Assigned task >>
Scan the records that follow, and whenever a line has the word "computer", copy it.

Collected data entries
::::::

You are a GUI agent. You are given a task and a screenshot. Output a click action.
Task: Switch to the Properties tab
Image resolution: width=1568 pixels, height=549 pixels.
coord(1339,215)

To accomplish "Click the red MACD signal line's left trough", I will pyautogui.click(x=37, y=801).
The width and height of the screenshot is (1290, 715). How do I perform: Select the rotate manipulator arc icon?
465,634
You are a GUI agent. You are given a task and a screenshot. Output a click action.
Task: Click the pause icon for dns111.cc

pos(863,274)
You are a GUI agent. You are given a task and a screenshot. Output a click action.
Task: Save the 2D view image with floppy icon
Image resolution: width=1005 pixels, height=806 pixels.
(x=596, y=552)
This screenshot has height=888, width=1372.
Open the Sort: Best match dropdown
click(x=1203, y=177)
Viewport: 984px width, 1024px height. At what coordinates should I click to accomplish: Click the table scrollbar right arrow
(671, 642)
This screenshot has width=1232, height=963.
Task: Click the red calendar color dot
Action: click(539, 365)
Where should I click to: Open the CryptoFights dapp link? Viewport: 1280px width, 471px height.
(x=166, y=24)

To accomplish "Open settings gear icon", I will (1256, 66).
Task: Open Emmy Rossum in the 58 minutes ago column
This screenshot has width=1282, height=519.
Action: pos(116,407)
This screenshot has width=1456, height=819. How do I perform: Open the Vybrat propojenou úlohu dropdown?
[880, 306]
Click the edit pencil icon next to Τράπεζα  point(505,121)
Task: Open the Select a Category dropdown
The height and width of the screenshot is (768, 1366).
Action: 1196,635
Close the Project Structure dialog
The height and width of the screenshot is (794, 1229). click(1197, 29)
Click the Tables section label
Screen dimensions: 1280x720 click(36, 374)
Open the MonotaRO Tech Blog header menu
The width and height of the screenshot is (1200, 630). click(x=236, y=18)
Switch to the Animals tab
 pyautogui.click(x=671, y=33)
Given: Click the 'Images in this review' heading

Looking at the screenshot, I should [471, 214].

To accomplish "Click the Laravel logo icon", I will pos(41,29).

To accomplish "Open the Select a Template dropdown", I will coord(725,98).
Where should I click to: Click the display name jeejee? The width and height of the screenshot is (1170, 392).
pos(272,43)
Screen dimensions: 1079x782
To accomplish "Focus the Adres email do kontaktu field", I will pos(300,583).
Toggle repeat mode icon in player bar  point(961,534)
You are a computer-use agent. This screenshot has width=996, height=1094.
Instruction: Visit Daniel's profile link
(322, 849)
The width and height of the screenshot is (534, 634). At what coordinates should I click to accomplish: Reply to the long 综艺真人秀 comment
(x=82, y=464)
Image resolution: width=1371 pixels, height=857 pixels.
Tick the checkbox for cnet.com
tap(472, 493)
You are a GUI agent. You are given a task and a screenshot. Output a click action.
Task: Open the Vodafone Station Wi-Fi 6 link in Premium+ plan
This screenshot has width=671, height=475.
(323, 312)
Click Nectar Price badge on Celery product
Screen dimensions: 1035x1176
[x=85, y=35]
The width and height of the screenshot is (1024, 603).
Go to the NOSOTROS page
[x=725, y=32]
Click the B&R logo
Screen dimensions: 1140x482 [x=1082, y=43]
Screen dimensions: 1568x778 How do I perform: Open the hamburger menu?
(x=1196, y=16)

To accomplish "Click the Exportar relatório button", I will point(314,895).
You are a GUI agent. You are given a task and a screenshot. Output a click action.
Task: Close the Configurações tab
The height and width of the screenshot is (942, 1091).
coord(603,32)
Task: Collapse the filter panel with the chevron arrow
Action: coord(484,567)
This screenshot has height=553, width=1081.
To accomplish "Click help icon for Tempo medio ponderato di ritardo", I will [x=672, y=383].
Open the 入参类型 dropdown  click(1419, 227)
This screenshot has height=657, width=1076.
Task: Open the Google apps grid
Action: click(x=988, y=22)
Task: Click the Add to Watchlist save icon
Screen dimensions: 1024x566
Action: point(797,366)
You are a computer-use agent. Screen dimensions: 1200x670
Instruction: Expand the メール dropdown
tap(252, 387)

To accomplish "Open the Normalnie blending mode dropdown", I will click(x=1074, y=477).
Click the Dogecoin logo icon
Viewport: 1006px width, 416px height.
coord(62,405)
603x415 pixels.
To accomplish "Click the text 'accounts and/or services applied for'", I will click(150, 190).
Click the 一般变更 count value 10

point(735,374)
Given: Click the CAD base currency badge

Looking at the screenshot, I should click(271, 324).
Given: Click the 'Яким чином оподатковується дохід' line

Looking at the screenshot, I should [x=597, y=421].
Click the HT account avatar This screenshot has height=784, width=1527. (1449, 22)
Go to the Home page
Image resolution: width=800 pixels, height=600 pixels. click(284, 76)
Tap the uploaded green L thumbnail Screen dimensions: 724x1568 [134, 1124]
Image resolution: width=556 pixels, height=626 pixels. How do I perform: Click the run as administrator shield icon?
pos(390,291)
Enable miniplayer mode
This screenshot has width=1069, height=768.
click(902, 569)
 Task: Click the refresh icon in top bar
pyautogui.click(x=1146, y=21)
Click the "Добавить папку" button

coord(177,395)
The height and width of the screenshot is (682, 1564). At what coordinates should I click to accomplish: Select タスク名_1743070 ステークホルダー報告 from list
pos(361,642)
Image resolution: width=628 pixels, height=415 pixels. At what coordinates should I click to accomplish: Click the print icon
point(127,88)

::::::

Exercise response >>
You are a computer-use agent. This screenshot has width=996, height=1094.
You are a computer-use agent. Screen dimensions: 1200x670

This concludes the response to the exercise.